A Division Order for Attorney’s Fees was issued on January 2, 2013, by [hearing officer], another hearing officer, awarding 12.6 hours of attorney fees at $135.00 an hour and 2.5 hours of legal assistant fees at $50.00 an hour for a total of $1,826.00 to the attorney for the claimant.

The appellant (carrier) appealed the order on attorney’s fees, contending that it had entered into an agreement with the claimant’s attorney resolving all attorney’s fees related to this workers’ compensation claim. The appeal file does not contain a response from either the claimant or the claimant’s attorney.

DECISION

Reversed and remanded.

The carrier contends in its appeal that the issue of all attorney’s fees in this case has been resolved by agreement. The carrier attached to its appeal the parties’ agreement dated December 27, 2012, for the amount of $37,500.00, and the Agreed Order Approving Fees and Expenses (Agreed Order) by the 152nd Judicial District Court of Harris County, Texas, dated December 28, 2012, in the amount of $37,500.00. The agreement specifically states that it includes “any claims for legal services, costs, and expenses incurred . . . before the [Division] . . . past or future, arising out of, relating to, and/or those which might hereafter arise out of or have to do with the workers’ compensation claim of [the claimant]. . . .”

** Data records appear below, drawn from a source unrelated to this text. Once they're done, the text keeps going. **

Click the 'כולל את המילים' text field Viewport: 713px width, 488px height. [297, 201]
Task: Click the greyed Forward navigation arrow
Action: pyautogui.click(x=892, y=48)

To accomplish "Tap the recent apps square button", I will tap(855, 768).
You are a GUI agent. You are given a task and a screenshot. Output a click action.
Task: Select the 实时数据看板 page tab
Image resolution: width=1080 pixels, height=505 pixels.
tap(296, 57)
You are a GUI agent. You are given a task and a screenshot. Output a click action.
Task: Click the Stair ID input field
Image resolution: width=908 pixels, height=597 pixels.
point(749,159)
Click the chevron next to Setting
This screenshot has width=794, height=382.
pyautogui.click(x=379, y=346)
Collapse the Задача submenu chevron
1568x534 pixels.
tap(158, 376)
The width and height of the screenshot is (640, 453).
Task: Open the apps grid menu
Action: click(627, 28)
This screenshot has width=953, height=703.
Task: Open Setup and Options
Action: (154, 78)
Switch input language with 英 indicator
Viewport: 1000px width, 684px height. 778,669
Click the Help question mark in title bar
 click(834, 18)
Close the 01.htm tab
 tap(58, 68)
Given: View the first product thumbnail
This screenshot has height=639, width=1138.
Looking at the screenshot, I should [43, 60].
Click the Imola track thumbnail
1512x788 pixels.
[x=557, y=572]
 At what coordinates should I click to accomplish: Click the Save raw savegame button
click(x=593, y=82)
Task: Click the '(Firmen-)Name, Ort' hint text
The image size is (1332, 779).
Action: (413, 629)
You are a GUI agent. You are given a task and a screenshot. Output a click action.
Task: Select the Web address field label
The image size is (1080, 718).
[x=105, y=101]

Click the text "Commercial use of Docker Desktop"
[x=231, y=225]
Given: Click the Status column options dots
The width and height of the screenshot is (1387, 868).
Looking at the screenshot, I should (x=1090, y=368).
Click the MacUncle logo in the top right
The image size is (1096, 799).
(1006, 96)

As a general rule, the Appeals Panel has refused to consider new evidence presented for the first time on appeal. See generally, Appeals Panel Decision (APD) 93111, decided March 29, 1993; Black v. Wills, 758 S.W.2d 809 (Tex. App.-Dallas 1988, no writ); see also APD 101100, decided October 13, 2010. In determining whether new evidence submitted with an appeal requires remand for further consideration, the Appeals Panel considers whether the evidence came to the knowledge of the party after the hearing, whether it is cumulative of other evidence of record, whether it was not offered at the hearing due to a lack of diligence, and whether it is so material that it would probably result in a different decision. See APD 051405, decided August 9, 2005.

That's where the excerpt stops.